A new tool called a DNA micro-array allows scientists to analyse the patterns of gene activity in a cell. Using this information, scientists may distinguish between cancers and predict which therapies will work.
Most laboratories in Australia can perform DNA micro-array, and Professor Olver expects it to enter routine clinical practice as more targeted therapies become available.
There are other exciting diagnostic developments on the horizon. “Imagine a future when you prick your finger, pee into a cup or lick a stick that has special sensors to find out if you have cancer,” suggests Dr Li. This scenario may not be as far-fetched as it sounds. Several groups of scientists are working on blood, saliva and urine tests to detect traces of proteins produced by aberrant genes. “Just as a hunter looks for signs, like footprints, that a deer is nearby, investigators are looking for clues, or biomarkers, that can tell them that cancer is around, even if they can’t see it,” says Dr Johnson.
Advances in imaging techniques allow scientists to look at the molecular activity going on inside cancer cells, not just at their structure. “Today, imaging not only sees a lump, but a PET scan, for example, sees the biochemistry occurring within the tumour,” says Dr von Eschenbach. “It lets us watch the cell’s metabolism at work.” Because cancer cells use more glucose than healthy cells, the PET scan, which creates an image based on cells’ uptake of glucose, may be able to zero in on cancerous growth or detect angiogenesis within a tumour.
Doctors could also use PET scans to gauge whether a targeted therapy has succeeded in shutting off the metabolism of tumour cells. “We don’t have to wait three months to see if a patient is getting better; we can tell in 24 to 48 hours,” notes Dr von Eschenbach.
MRI, meanwhile, is proving to be a promising adjunct to the imperfect art of mammography. “Whereas ordinary mammography looks at calcium deposits and masses, MRI looks at blood vessels,” explains Dr Larry Norton, deputy physician-in-chief for breast cancer programmes at Memorial Sloan-Kettering Cancer Centre in New York. “All cancers have abnormal blood vessels.”

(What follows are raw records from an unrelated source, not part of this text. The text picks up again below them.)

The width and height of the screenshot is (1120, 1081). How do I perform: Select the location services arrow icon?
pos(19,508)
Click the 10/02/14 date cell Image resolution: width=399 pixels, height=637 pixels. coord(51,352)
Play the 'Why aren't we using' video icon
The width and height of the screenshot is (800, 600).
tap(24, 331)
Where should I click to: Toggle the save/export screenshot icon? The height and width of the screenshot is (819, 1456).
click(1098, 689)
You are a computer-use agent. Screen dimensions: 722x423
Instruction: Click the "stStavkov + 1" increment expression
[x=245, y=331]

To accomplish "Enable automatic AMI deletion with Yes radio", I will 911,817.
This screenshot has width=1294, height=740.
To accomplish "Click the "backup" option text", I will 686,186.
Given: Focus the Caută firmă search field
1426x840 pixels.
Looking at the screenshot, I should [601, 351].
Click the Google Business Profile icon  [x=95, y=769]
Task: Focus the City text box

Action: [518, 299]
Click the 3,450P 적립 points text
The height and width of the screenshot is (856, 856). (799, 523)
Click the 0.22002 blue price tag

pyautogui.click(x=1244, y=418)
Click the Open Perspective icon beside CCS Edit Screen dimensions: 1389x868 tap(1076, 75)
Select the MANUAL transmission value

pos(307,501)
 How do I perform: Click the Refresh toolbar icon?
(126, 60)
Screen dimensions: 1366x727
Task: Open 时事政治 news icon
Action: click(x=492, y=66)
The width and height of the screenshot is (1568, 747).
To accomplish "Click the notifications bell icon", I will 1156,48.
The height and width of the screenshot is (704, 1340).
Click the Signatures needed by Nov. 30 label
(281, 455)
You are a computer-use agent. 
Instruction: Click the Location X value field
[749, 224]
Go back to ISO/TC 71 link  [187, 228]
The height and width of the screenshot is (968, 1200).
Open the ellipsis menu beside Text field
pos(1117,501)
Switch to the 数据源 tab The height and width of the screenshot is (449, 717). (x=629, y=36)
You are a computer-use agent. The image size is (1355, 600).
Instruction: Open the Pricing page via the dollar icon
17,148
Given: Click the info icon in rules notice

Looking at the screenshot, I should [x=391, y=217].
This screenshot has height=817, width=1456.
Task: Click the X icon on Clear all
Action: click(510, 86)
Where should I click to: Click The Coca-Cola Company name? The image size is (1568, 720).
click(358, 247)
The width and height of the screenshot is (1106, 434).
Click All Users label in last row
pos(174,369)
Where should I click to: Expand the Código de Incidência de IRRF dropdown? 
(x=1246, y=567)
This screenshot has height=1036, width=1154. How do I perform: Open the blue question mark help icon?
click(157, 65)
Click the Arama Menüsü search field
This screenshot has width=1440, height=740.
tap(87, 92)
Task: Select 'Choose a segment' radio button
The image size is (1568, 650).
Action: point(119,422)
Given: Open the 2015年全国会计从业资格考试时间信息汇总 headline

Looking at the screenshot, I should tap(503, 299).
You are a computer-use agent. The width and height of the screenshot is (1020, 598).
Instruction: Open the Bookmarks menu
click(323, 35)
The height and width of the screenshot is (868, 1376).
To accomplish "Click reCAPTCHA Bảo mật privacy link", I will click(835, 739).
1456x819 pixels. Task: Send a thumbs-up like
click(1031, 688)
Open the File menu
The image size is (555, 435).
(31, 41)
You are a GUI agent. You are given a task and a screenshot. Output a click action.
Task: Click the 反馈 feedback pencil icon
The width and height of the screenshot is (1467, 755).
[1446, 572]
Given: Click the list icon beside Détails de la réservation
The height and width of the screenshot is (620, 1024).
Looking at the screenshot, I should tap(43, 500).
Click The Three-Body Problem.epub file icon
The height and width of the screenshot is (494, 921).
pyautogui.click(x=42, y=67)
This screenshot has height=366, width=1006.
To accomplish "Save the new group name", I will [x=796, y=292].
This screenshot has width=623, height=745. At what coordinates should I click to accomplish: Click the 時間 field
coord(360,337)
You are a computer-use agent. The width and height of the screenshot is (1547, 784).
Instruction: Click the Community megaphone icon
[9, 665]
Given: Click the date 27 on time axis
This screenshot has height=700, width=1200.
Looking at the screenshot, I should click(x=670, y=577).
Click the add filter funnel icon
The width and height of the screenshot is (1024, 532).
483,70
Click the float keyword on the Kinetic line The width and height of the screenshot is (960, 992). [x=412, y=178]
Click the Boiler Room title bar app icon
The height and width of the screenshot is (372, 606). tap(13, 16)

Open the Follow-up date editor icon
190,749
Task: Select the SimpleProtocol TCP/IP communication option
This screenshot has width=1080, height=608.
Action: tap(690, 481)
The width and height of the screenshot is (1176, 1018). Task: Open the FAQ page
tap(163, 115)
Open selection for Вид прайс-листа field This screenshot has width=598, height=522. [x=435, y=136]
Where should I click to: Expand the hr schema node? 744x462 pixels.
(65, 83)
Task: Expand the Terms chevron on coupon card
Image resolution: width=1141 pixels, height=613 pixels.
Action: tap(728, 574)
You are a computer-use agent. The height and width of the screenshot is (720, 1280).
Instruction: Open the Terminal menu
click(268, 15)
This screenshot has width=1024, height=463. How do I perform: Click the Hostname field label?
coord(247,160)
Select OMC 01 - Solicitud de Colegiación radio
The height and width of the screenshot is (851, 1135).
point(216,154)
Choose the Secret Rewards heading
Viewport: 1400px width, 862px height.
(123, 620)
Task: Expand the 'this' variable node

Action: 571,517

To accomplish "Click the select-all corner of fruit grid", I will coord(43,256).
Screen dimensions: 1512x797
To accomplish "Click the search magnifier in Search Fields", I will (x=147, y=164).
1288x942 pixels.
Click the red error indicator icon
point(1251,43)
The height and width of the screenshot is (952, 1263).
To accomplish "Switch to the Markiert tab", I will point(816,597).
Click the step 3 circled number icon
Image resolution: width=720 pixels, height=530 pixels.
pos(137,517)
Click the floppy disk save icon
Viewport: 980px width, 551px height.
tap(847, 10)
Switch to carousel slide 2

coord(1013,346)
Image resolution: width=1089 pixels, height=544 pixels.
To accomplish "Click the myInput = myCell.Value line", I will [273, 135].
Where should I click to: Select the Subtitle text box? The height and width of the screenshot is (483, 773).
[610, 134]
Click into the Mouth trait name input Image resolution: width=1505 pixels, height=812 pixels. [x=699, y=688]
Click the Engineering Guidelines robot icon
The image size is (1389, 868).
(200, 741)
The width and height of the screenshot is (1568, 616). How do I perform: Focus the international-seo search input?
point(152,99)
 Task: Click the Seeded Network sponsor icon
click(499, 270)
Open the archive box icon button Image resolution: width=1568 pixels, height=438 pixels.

Another potential alternative to mammography, which would not require radiation, is also under investigation. Called optical imaging, this technique would allow doctors to create images of the abnormal blood vessels in a tumour by passing light rays through breast tissue.
A hopeful future
Dr Druker likens the current state of cancer research to the way we thought about infection before the advent of antibiotics. “In the early 1900s, infections were the leading cause of death in the US,” he explains. “Now, when a new infection comes along – HIV, Ebola, West Nile – it makes headlines. In the future, I believe cancer will be seen the same way: some forms will be eradicated; others will be highly treatable. And we will see someone dying of cancer as no more commonplace than someone dying of infection.”
The future can’t come soon enough for those with cancer now, but Doug Jenson believes that patients and their families should be encouraged. “They’d sent me home, saying there was nothing they could do for me,” he says. “I’m still here and doing great. I have ten grandkids, including two granddaughters I never would have met if not for Gleevec. Who knows what they’ll come up with next?”